Although several embodiments of the invention have been illustrated, and their forms described, it is readily apparent to those of ordinary skill in the art that various modifications may be made therein without departing from the spirit of the invention or from the scope of the appended claims.



Claims
  • 1. A fixing device for fusing toner to print media, comprising:a first heating element; a second heating element; and a power control circuit configured for selectively supplying a substantially constant average power to the first heating element and configured for adjusting the power supplied to the second heating element in response to thermal loading of the first heating element by the print media.
  • 2. The fixing device as recited in claim 1, wherein:the capability of the power control circuit for adjusting the power supplied to the second heating element in response to thermal loading of the first heating element by the print media includes increasing the power supplied to the second heating element for thermal loading greater than a predetermined level and decreasing the power supplied to the second heating element for thermal loading less than the predetermined level.

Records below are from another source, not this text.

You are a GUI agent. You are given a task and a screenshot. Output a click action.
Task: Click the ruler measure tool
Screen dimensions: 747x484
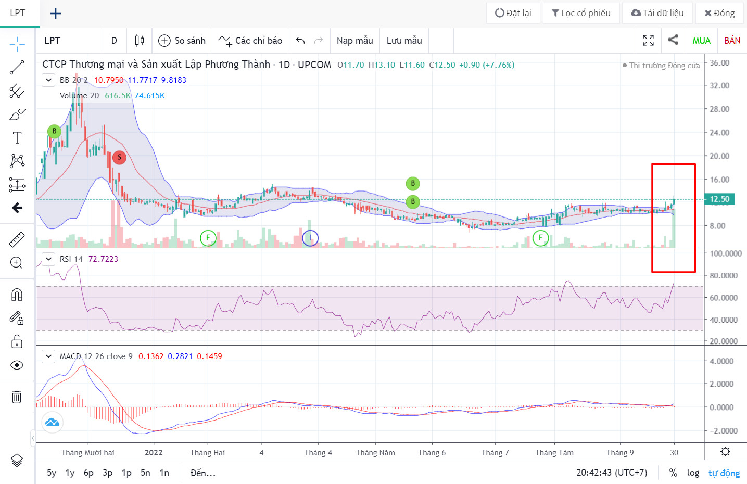click(17, 239)
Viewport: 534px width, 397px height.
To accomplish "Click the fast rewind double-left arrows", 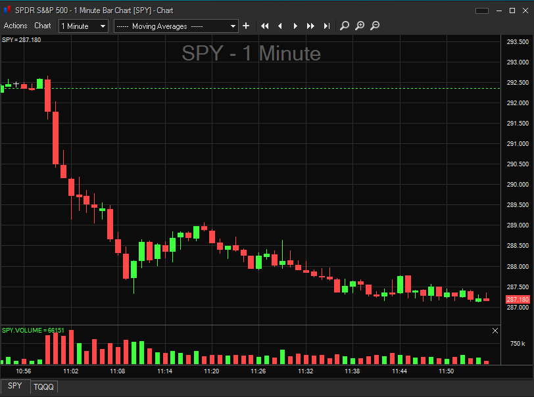I will [265, 26].
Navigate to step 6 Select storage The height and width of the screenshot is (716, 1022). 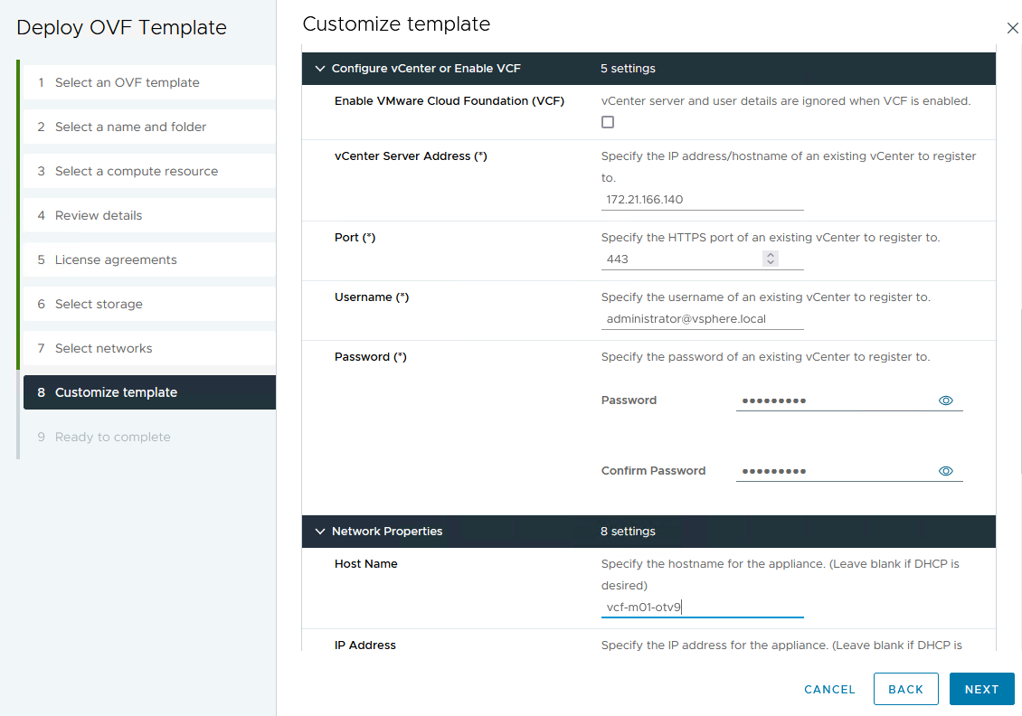(x=99, y=304)
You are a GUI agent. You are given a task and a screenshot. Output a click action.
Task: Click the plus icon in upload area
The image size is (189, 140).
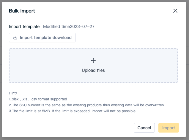[93, 60]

  • 3. Using a power supply for supplying power to the first heating element and the second heating element, the fixing device as recited in claim 2, wherein:the power control circuit includes a first switch coupled in series with the first heating element and for coupling in series with the power supply; the power control circuit includes a second switch coupled in series with the second heating element and for coupling in series with the power supply; and the power control circuit includes a pulse width modulator coupled to the first switch and the second switch, with the pulse width modulator configured for actuating the first switch to deliver substantially constant average power to the first heating element and configured for actuating the second switch to adjust the power supplied to the second heating element in response to thermal loading of the first heating element by the print media.
  • 4. The fixing device as recited in claim 3, wherein:the pulse width modulator supplies a first signal to the first switch and a second signal to the second switch; the first signal switches between a first state, for placing the first switch in an open state, and a second state, for placing the first switch in a closed state; and the second signal switches between a third state, for placing the second switch in an open state, and a fourth state, for placing the second switch in a closed state.

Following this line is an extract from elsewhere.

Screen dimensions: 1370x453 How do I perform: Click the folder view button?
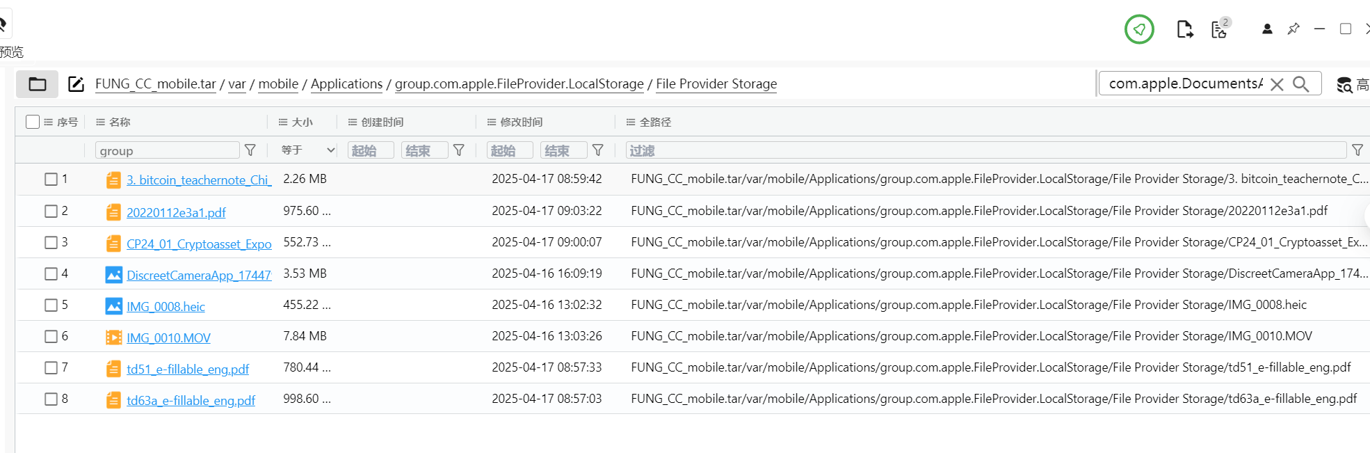point(38,84)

  • 5. The fixing device as recited in claim 4, wherein:the pulse width modulator includes the capability to adjust a duration of the second state to deliver substantially constant average power from the power supply to the first heating element and the pulse width modulator includes the capability to adjust a duration of the fourth state to adjust the power supplied to the second heating element for thermal loading different than the predetermined level.
  • 6. The fixing device as recited in claim 5, wherein:the power control circuit includes a first sensor coupled to the pulse width modulator and configured for measuring a first parameter related to power dissipation in the first heating element; the power control circuit includes a second sensor coupled to the pulse width modulator and configured for measuring a second parameter related to power dissipation in the first heating element; and the pulse width modulator includes the capability to adjust the duration of the second state responsive to at least one of the first parameter and the second parameter and includes the capability to adjust the duration of the fourth state responsive to at least one of the first parameter and the second parameter for thermal loading different than the predetermined level.
  • 7. The fixing device as recited in claim 6, wherein:the first parameter includes the current through the first heating element; and the second parameter includes the voltage across the first heating element.
  • 8. The fixing device as recited in claim 7, wherein:the first switch and the second switch each include a triac.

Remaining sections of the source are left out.